Tout comme la technologie de l'imprimerie a modifié et réduit le pouvoir des guildes médiévales et la structure du pouvoir social, les méthodes cryptologiques vont fondamentalement modifier la nature des sociétés et l'ingérence du gouvernement dans les transactions économiques. Combinée aux marchés de l'information émergents, la crypto-anarchie créera un marché liquide pour tout ce qui peut être mis en mots et en images.Les crypto-anarchistes défendent un droit absolu à la vie privée. Seul le chiffrement des messages et des informations personnelles permet de garantir cette vie privée.
- Timothy C. May, Le Manifeste crypto-anarchiste, 1989
La mouvance libertarienne
Le crypto-anarchisme que je viens de définir est une des tendances de la mouvance "libertarienne".

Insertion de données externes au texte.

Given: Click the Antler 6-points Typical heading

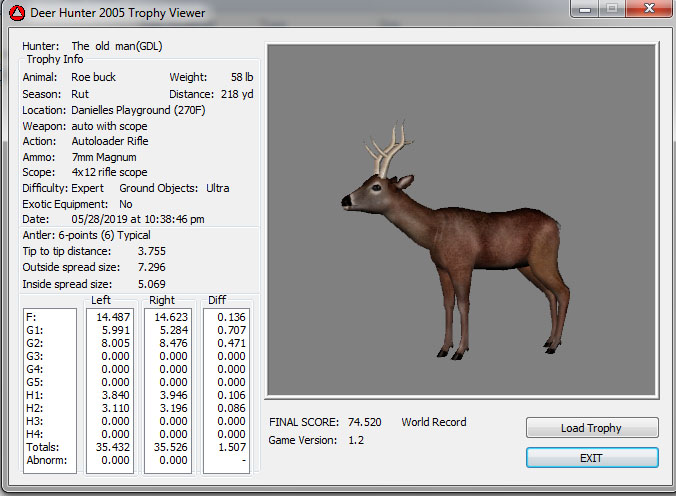Looking at the screenshot, I should [86, 235].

Le "libertarianisme" est une philosophie politique issue du "libéralisme" qui repose sur l'idée qu'une société juste respecte et protège la liberté de chaque individu. La liberté est une valeur fondamentale des rapports sociaux, des échanges économiques et du système politique. Les libertariens sont des partisans de la liberté individuelle et de la limitation du pouvoir de l'État. Ils défendent les principes de liberté économique et de propriété privée.
Pour les libertariens, des technologies comme Bitcoin offrent une alternative à un système monétaire contrôlé par l'État (et les banques) en permettant aux individus de disposer d'une monnaie qui ne peut être manipulée ou censurée par les gouvernements. Et donc de pouvoir effectuer des transactions économiques sans avoir besoin d'une quelconque autorisation.
Cypherpunk, les cyber-soldats de la crypto-anarchie
En 1993, Eric Hughes, un informaticien crypto-anarchiste publia un manifeste intitulé "Cyberpunk Manifesto".
Tandis que le crypto-anarchisme est une philosophie politique, les cypherpunks, eux, en deviendront "le bras armé".
Ces activistes, armés d'un clavier, d'une souris et d'un ordinateur, utiliseront la technologie afin de promouvoir la vie privée et la liberté en ligne. Des hackers, au sens noble du terme.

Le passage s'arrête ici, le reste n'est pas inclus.